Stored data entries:
⟨

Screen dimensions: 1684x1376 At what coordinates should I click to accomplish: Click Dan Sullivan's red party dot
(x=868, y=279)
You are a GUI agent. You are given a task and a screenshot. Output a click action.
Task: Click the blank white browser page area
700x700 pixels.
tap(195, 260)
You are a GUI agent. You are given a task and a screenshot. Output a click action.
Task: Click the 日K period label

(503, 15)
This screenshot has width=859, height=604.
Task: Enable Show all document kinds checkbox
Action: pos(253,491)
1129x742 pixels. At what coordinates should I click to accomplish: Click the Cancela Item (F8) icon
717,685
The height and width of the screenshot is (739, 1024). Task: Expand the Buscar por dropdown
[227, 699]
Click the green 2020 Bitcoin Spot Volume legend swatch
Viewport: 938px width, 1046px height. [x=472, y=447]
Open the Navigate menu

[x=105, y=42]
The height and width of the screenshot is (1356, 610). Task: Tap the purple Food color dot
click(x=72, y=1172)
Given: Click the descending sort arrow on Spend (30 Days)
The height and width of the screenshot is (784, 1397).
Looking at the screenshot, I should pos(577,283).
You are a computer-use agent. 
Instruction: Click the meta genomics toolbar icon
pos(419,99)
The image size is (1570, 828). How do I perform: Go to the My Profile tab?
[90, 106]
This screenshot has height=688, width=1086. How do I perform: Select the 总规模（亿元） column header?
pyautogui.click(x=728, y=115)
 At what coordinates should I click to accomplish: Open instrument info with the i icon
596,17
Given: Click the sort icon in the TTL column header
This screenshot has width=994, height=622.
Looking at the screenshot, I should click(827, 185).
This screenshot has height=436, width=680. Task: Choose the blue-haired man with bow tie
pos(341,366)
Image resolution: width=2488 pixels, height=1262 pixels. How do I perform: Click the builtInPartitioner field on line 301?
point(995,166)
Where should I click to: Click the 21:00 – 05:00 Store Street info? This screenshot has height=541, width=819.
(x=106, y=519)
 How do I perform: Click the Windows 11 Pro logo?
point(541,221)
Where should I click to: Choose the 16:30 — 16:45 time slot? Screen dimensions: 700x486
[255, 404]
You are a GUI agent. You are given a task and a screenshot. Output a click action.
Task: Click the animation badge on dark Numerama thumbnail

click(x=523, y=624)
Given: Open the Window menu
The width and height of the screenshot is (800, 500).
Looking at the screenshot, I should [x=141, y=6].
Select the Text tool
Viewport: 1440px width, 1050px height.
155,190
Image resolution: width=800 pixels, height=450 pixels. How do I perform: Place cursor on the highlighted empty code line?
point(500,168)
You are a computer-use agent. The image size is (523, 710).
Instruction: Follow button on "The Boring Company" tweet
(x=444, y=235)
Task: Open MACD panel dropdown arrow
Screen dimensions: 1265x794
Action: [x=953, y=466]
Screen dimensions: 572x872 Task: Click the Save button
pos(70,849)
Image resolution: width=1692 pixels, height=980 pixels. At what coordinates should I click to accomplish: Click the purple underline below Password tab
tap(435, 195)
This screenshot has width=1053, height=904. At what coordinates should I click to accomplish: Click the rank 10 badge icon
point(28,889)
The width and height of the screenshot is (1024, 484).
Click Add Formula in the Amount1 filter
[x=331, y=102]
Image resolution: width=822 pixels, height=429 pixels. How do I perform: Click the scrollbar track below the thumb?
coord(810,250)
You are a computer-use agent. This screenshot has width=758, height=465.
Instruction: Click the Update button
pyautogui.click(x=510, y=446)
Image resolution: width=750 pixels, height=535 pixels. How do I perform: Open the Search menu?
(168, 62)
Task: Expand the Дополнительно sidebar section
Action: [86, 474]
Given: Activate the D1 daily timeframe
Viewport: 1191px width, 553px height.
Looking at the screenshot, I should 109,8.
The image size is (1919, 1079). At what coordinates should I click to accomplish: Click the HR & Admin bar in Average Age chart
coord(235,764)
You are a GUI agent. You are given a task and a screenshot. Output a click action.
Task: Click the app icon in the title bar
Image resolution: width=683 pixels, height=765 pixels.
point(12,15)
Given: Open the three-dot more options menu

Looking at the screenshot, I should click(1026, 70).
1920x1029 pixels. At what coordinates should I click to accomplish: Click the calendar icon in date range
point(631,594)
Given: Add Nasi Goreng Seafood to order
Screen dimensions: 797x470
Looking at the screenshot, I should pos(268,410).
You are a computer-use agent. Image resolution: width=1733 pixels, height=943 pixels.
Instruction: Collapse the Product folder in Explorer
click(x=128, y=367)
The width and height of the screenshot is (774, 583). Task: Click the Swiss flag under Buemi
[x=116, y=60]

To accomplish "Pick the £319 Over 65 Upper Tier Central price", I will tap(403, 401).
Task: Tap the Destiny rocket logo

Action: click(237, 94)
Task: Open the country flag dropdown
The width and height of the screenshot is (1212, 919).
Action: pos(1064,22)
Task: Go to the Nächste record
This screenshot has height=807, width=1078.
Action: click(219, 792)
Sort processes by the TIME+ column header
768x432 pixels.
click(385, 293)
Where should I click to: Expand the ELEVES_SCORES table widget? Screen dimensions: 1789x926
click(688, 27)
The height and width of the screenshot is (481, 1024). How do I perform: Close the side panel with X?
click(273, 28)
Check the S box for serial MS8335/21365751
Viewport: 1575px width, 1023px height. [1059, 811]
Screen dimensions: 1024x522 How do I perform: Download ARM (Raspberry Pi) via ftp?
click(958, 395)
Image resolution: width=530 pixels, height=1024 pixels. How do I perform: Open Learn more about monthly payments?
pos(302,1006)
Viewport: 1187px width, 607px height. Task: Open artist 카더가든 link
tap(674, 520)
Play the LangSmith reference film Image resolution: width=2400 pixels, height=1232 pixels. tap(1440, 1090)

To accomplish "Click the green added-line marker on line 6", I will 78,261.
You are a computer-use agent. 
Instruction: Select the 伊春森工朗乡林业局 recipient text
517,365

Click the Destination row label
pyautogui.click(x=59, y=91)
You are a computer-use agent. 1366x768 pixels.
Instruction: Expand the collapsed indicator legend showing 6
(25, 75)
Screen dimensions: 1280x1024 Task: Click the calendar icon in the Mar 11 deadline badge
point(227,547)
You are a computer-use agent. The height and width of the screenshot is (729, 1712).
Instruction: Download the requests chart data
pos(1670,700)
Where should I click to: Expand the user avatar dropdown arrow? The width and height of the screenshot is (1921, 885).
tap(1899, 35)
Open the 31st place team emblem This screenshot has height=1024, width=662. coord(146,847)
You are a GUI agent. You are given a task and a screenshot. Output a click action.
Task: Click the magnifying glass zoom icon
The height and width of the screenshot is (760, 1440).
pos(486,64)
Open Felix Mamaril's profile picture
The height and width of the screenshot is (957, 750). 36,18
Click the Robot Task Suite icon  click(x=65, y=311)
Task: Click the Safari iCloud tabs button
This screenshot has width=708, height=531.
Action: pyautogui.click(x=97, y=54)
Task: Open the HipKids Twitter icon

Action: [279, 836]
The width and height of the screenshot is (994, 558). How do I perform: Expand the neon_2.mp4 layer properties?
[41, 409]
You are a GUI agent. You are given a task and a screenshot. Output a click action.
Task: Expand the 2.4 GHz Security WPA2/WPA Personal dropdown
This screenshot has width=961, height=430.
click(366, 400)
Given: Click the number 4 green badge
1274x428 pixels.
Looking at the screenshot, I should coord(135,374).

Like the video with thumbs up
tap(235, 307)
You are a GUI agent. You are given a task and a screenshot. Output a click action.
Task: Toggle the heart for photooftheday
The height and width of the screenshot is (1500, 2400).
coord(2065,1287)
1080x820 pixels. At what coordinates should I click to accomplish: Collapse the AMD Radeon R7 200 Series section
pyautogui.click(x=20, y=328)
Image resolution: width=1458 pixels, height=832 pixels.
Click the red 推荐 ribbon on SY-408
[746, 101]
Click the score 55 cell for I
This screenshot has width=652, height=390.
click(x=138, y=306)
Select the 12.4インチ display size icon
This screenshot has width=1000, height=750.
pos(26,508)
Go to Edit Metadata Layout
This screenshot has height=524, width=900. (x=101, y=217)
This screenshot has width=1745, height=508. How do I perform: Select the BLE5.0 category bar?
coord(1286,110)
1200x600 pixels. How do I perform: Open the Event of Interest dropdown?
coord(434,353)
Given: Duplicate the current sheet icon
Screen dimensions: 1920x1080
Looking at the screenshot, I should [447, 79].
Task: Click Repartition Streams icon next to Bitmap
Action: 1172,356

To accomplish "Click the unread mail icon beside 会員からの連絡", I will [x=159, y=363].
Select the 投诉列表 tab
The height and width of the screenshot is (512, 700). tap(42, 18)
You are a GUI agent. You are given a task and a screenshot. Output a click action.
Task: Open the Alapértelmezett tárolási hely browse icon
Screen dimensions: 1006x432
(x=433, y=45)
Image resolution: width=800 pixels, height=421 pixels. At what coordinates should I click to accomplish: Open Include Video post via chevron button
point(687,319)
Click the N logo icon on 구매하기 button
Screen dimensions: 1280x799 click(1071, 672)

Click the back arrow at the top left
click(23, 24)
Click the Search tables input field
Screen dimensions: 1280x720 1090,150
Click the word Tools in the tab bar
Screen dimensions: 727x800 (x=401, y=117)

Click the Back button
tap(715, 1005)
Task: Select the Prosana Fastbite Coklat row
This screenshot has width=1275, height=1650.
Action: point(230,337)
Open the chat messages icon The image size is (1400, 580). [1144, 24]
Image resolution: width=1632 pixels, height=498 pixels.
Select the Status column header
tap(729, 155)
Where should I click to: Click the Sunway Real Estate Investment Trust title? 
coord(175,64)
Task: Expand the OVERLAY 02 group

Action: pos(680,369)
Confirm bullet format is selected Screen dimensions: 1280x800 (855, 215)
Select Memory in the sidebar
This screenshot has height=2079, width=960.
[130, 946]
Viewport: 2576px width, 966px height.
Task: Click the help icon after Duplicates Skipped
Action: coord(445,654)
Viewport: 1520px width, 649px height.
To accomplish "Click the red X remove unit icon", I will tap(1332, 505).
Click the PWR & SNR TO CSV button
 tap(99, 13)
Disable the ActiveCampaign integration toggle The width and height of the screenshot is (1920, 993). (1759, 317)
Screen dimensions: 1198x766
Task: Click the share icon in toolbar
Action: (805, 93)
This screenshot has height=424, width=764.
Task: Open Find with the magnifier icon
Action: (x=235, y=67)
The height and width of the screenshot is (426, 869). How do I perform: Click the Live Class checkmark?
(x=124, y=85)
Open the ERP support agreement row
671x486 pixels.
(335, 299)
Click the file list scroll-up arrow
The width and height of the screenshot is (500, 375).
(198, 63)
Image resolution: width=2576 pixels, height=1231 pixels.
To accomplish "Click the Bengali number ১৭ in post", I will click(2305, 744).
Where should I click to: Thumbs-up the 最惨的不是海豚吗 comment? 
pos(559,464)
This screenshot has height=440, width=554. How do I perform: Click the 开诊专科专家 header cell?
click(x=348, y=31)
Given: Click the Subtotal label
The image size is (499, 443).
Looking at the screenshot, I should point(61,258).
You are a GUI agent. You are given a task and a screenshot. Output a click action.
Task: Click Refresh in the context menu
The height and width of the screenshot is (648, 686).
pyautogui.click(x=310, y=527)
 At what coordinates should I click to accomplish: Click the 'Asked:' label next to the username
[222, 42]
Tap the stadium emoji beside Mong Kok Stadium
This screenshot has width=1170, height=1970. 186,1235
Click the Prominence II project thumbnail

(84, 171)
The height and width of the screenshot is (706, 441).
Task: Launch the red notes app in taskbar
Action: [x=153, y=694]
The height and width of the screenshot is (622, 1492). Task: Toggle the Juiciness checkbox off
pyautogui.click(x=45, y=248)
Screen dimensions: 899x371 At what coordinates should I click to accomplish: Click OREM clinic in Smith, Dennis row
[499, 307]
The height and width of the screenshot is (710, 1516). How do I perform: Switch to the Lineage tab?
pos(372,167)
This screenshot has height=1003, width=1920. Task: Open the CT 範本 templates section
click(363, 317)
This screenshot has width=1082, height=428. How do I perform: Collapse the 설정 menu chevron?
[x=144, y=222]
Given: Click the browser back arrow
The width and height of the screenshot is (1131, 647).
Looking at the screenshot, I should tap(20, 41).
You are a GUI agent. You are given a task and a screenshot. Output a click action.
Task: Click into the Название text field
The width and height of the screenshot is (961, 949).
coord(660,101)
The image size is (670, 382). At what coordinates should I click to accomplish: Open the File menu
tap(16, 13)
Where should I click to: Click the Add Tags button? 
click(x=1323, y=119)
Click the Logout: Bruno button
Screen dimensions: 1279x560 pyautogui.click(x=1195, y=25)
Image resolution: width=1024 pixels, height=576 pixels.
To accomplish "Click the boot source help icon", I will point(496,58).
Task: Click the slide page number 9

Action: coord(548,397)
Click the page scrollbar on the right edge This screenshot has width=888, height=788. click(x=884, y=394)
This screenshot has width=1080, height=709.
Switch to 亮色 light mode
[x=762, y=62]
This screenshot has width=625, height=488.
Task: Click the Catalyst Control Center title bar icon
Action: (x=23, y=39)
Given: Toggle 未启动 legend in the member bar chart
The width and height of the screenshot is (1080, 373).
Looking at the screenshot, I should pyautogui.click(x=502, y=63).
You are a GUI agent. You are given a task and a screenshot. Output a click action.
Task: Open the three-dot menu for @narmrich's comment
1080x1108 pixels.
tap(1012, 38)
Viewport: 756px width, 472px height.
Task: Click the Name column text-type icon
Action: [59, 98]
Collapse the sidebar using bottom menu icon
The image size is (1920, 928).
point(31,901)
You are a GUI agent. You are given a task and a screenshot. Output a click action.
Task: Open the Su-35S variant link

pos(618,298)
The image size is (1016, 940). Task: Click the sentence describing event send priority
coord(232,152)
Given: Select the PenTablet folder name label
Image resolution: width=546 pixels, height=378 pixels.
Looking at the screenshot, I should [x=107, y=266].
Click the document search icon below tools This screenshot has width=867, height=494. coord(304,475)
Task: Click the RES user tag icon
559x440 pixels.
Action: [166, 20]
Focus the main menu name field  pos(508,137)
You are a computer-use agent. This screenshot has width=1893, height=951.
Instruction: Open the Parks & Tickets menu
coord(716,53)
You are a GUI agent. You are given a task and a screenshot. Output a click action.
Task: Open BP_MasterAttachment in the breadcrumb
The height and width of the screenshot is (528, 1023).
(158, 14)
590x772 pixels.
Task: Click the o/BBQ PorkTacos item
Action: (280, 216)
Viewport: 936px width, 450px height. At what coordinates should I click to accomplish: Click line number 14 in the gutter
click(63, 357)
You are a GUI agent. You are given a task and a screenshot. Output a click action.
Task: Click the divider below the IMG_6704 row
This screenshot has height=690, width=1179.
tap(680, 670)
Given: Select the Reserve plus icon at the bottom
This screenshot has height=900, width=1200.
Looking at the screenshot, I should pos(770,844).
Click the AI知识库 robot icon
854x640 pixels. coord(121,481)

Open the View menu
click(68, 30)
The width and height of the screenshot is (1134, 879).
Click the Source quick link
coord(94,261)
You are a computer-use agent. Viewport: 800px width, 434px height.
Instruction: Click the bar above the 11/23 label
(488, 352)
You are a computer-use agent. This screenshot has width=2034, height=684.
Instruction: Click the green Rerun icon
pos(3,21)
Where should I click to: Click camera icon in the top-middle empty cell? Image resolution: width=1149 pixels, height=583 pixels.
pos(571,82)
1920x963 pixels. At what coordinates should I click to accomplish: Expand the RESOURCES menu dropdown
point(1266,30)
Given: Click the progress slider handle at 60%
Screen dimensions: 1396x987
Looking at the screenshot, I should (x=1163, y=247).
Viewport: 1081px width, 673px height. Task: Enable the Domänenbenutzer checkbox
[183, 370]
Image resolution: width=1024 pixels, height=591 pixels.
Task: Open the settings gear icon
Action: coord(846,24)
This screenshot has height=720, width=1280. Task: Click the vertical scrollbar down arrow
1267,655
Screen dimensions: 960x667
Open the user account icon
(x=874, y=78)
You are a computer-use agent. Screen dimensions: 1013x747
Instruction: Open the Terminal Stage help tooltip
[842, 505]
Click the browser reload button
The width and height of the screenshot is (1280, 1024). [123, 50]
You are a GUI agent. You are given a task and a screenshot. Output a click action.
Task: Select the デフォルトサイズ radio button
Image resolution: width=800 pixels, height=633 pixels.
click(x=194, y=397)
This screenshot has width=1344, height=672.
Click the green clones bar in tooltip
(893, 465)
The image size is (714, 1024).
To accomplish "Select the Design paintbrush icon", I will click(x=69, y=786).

⟩

INSTRUCTIONS FOR THE TASK: Return only the number of lines in the preceding records that contain the string "computer".

REPLY TO THE EXERCISE: 11